Pablo Picasso (Ağlayan Kadın-1937)
Picasso resim sanatına kübizm anlayışını getirmiş, çalışmalarında da bunu bize aktarmıştır. Resimlerinde doğa görünüşlerini geometrik bir parçalamaya tabi tutup, tablo yüzeyini doğa unsurlarından kurtarmış. Ağlayan Kadın adlı eserine baktığımız zaman bu anlayışı rahatlıkla görebiliyoruz. Picasso, bu eseri  Almanların Guernica kasabasını bombalamasıyla resmetmiş.Guernicadaki ağlayan insanlar ve felaket resmedilmiş bu eserde. Çağın konusu olan çekilen acılar burada bir kadın başına sığdırılmış. Resme ilk bakıldığında resim sanatsal ögeleriyle dikkat çekiyor fakat bu resme nasıl bakarsak bakalım ortasında bir acı olarak kullanılan mendilin çok köşeli olması dikkati çekmekte. Kadın umutsuz bir şekilde mendili ısırmış ve gözyaşları mendile doğru akmakta. Acısının şiddetini vurgulamak için mendil resimde bir peçe görevi görmekte. Picasso Almanların saldırısından sonra atölyesinde resmi tamamlamak üzereyken içeri Alman komutan girer ve resme uzunca bakar. Picasso' ya bu resmi sen mi yaptın diye sorar. Picasso' da hayır siz yaptınız yanıtını verir.

10 Ekim 2012 Çarşamba

Rembrandt, "Dr. Nicolaes Tulp'un Anatomi Dersi" (ilk grup portresi 1632)

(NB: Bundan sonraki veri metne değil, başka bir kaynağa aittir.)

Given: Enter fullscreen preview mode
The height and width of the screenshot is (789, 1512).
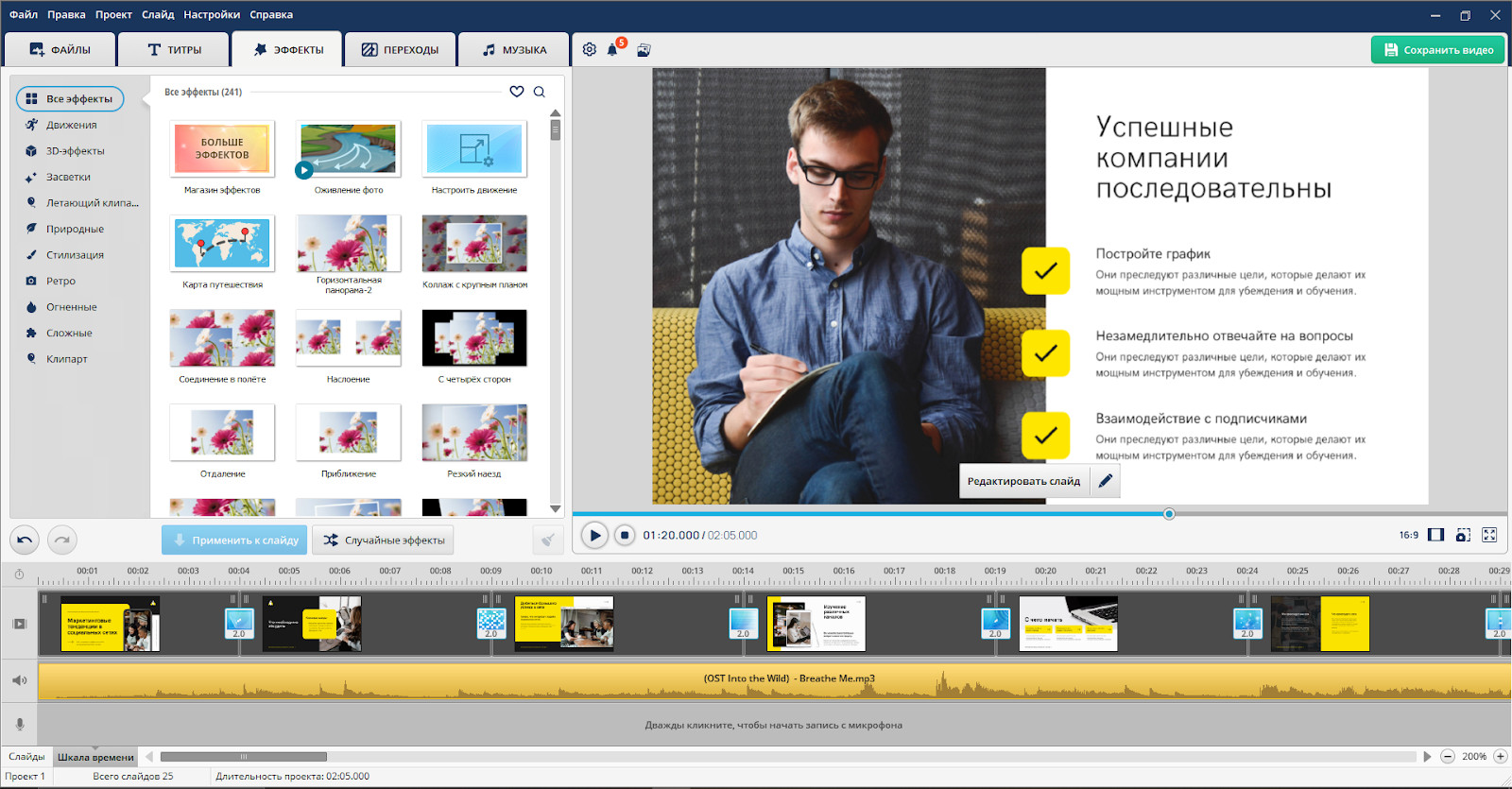Looking at the screenshot, I should 1489,535.
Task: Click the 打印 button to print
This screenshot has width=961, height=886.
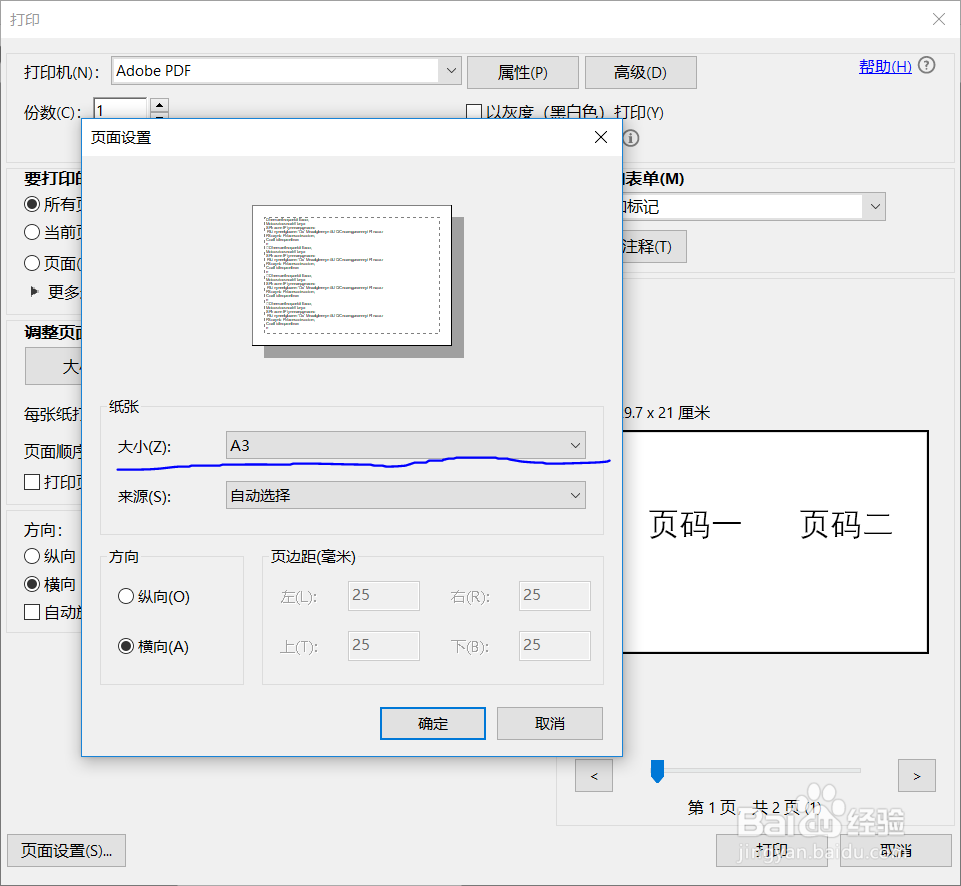Action: 772,850
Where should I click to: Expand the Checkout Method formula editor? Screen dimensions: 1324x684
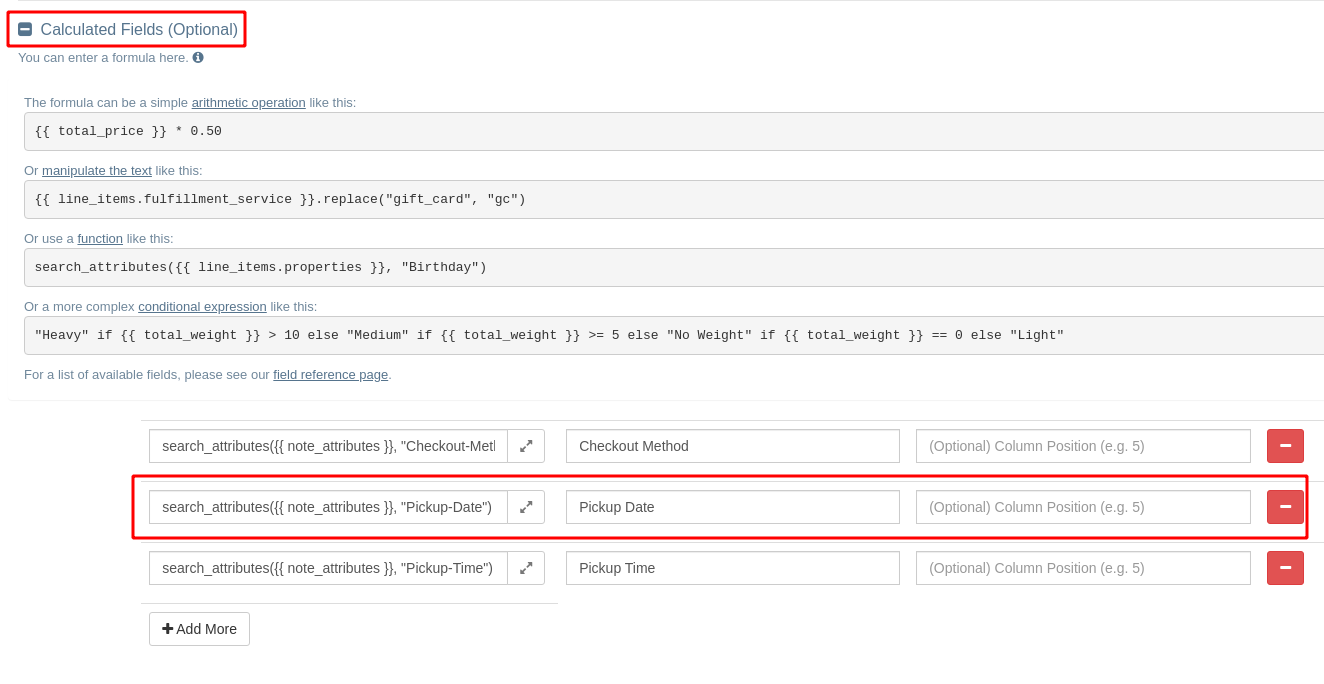click(x=526, y=445)
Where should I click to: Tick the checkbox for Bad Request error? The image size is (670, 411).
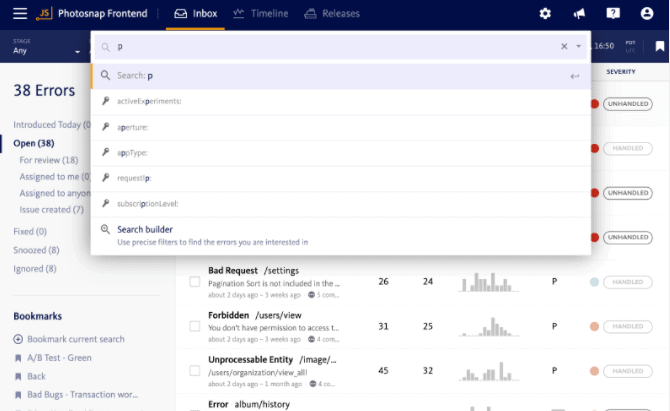tap(195, 283)
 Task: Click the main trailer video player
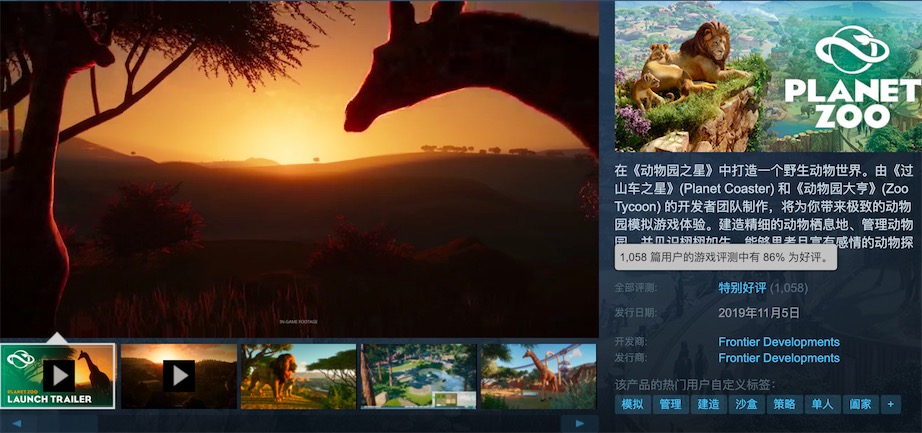(299, 168)
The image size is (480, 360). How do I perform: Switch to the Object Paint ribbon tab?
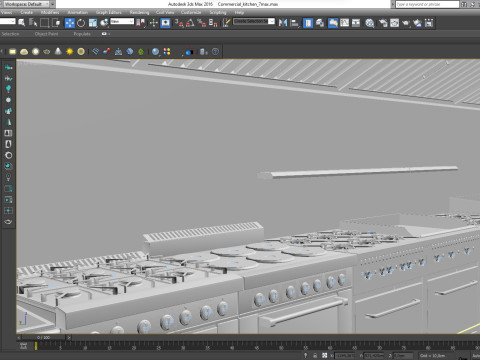[x=46, y=34]
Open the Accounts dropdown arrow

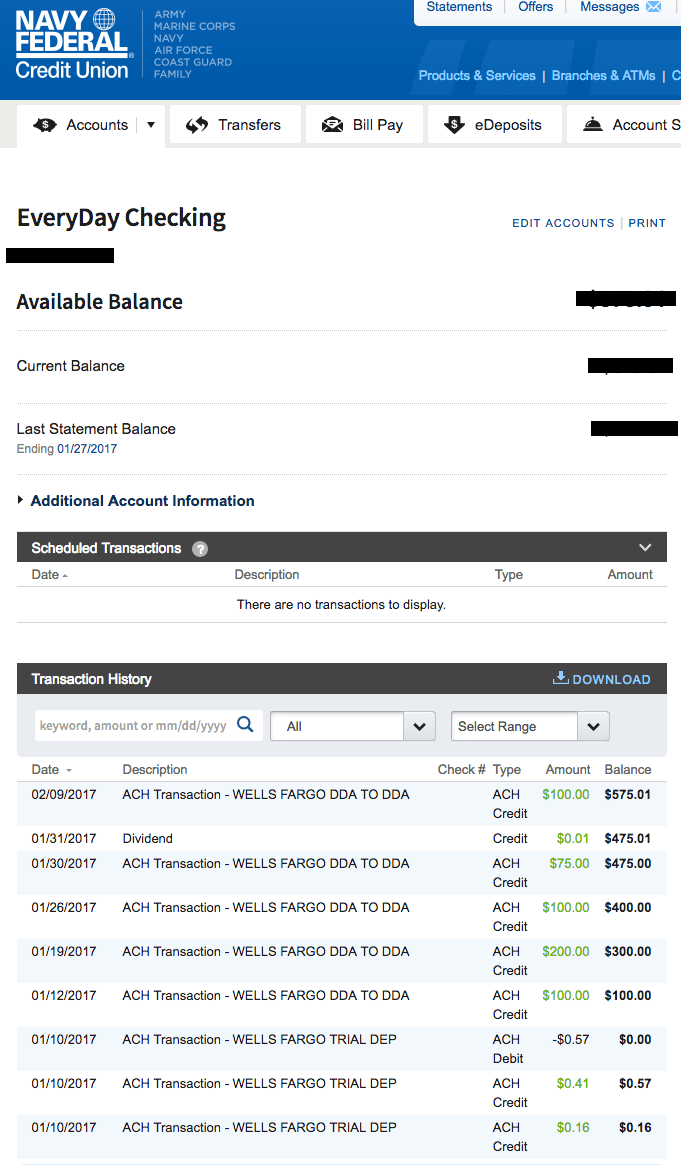point(150,124)
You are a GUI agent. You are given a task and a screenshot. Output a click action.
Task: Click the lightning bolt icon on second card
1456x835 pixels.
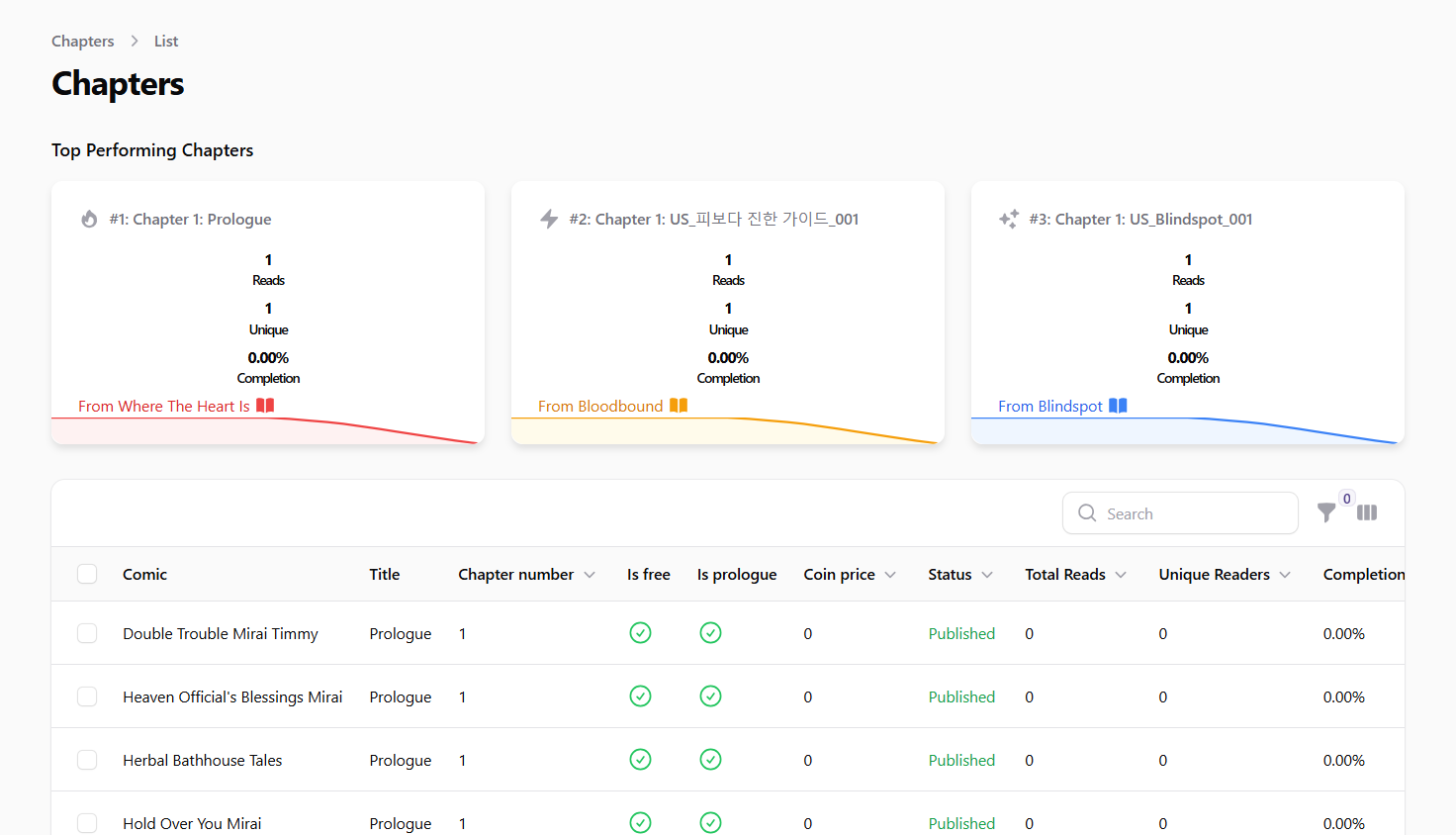(549, 219)
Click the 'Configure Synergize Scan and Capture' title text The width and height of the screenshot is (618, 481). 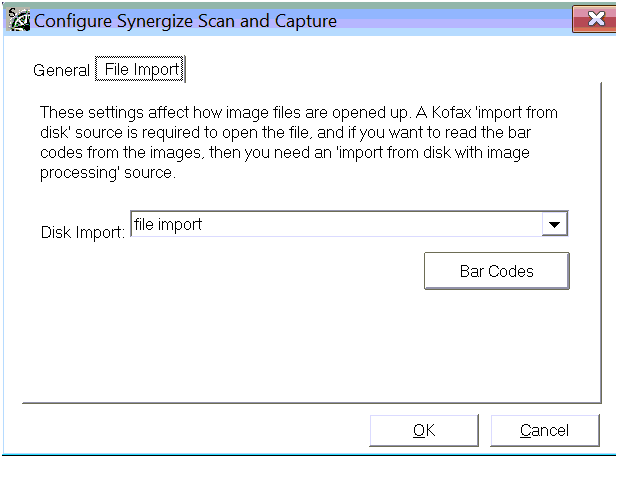pyautogui.click(x=185, y=21)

Rembrandt, Hollanda'nın hatta 17. yüzyıl Avrupa'sının en önemli ressamlarından biri. Bütün resimlerinde ışığı ustaca kullanmış, 'ışık ve gölgenin ustası' olarak tanınmıştır. Cerrahlar Loncası üyelerinin bir anatomi incelemesi için toplandığı bir konferansı anlatan resimde, Dr. Tulp yanındakilerle birlikte kadavrayı incelemekte. Figürlerden birinin elindeki kağıtta orada bulunanların adı yazılı. Resim, bu açıdan tarihsel bir belge niteliği taşımakta. Figürleri ilginç bir düzenleme içinde sunarak,(örneğin bu resimde piramidal şekilde olduğu gibi) doğal bir görünüm kazandırmayı ustalıkla başarmış. Resimde ışık ve gölgeyi çarpıcı bir şekilde kullanmış, ışık ve gölge arasında zıtlıklar yaratıp bireysel ve bütünsel anlamda insan ruhunun ve doğanın tezatlarını bizlere yansıtmış. Resimdeki figürlerin en dikkat çeken tarafı, gözler. Yedi adamın kafasında aynı düşünce olmasına rağmen her birinin reaksiyonu farklı yüz ifadeleri ve hareketler ile resme yansımakta. Resimde ışığın en fazla olduğu yer kadavra ve adamların yüzleridir. Yüzlerinde merakın yarattığı şiddeti ustalıkla yorumlamış Rembrandt.